Do not think your small company is in danger? Think again. Whether you realize it or not, your business has useful info and assets that likely aren’t protected at the moment. Your business likely has private customer info, exclusive business data or simply internal information that you would not wish to be exposed to wise guys or rivals. The loss of this info may have a devastating impact to your business. While business insurance is a very important part of your protection, it can’t protect clients from ID theft or your business from underhand staff or rivals.
Irrespective of how big or little, your business wants to have a security and recovery plan in place that decrees what hazards you have, helps defend against those risks and sets plans in place to deal with the most likely kinds of losses you will experience.
Your intention should also glance at the both the ‘physical’ and the ‘virtual’ facets of your business. What if your business info was mislaid? Have you got purchaser files or records, tax invoices, bank records, business plans, client work products? Next, consider the physical facets of your business that could be exposed. Have you got unique office apparatus, inventory, PCs or trade categorical tools? Ultimately, look at how you do business. Do you depend on technology, the Net or workers with unique abilities? Does your enterprise model rely on repeatable processes which are unique to your business? Now, consider what would happen to your business if these parts of your business were lost, devastated or nicked. Could you continue operating if you lost your customer files? Could you be sued by buyers if their private info was exposed? Could you be the target of negative PR? Could your competition benefit if they got access to the data? What if you lost e-mail access for a day? What if that key worker all of a sudden left for another job? What if your work space caught on fire or was flooded? Your security and recovery plan should implemented the protects and policies and procedures to stop a few of these hazards and the potentiality to adversely impact your business. Have you got backups of any critical files? Have you got passwords, account numbers and other ‘keys’ soundly guarded? Do your PCs have pathogen and firewall protection and is it recent? Have you got web and e-mail use policies in place to guard your people form aggravation charges? What about remote staff or employees who ‘take work home?’ In the current day’s highly mobile environment imperative business info can now be simply accessed outside of your physical controls? Do your people understand how to protect computers, cell telephones, memory sticks or perhaps print outs of business info after they leave your workspace? What if a laptop computer is taken from a worker’s automobile or home or hotel room? Have you got a backup of the information that was on the portable computer? What if your people are accessing your info from a coffee bar Wi-Fi? How does one know if your customers and business are shielded? Ultimately, your security and recovery plan should think about how you would handle the likeliest losses.

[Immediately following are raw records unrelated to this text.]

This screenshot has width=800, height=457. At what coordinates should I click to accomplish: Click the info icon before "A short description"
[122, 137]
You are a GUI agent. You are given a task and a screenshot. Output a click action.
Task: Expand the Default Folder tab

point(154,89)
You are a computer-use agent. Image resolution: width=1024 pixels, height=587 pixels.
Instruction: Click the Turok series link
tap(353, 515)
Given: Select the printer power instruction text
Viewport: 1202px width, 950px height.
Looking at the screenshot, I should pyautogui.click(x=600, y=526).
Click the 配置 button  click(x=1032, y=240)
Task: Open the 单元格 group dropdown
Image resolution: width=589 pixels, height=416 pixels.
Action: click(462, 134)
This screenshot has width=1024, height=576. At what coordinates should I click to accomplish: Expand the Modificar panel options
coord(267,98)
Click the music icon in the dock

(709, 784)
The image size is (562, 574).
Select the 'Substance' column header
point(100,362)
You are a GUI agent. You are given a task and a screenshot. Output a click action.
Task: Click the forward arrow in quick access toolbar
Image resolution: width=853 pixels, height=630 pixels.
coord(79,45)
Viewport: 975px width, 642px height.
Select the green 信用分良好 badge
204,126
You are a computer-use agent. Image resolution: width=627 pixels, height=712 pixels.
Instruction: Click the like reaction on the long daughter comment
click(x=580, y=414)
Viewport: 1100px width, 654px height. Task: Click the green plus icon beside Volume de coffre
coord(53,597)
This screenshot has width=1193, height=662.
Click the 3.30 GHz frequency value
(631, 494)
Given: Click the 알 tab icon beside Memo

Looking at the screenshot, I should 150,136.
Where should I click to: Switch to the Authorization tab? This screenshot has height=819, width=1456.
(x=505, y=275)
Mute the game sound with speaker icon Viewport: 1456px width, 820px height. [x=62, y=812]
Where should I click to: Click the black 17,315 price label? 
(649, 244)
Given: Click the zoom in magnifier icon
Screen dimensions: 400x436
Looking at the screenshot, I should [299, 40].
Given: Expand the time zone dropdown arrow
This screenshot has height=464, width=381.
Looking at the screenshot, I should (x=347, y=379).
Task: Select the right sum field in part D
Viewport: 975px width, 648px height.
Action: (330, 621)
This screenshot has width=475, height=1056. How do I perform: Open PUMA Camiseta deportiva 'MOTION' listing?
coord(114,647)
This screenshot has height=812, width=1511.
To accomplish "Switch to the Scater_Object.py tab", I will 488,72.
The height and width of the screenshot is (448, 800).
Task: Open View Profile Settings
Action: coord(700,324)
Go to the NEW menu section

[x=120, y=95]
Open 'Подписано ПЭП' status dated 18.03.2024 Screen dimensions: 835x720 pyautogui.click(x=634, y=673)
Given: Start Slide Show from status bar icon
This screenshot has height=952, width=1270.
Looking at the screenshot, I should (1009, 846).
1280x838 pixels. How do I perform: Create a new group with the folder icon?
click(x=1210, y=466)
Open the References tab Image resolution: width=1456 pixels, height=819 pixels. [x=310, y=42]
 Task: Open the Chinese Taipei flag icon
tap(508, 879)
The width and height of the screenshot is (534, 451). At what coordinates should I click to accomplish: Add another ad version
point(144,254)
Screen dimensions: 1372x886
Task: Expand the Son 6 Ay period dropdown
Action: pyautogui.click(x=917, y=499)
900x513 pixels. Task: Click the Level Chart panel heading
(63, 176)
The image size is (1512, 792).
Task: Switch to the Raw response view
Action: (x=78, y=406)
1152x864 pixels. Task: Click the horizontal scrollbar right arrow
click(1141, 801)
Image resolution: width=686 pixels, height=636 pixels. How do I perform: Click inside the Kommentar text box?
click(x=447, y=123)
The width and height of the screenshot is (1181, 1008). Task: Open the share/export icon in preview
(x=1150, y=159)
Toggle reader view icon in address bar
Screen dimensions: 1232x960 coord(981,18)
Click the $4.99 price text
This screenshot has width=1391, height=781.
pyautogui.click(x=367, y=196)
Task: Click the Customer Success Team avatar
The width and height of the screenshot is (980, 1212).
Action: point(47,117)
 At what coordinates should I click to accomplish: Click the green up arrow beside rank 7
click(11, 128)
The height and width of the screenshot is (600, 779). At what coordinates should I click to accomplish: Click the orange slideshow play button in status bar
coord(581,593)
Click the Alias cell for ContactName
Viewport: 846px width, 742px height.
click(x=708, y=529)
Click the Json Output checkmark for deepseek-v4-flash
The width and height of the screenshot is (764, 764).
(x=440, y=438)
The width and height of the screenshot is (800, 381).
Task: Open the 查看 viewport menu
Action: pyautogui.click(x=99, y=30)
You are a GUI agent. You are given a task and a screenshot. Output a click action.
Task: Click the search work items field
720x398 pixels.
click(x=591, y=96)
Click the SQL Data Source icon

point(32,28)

For example, if the PC that holds all of your sales info crashes, you need to possibly have a scheme to right away revive that info from a backup.
Where is the backup tape or disk kept? Who has got access to it and most critically, who knows the right way to revive a backup? If you office is flooded, how speedily are you able to switch? Can some workers telecommute or other remote locations momentarily? If customer info is thieved, have you got a technique to contact them? Most home entrepreneurs likely have taken first steps like buying insurance and putting locks on the front door. Bothering now to at least put together an ad hoc plan will go a good way in the eventuality of a genuine catastrophe or other loss. Even the Small Business Administration recommends for owner to get insurance in some form or another rather than going with an ad hoc plan and hoping for the best.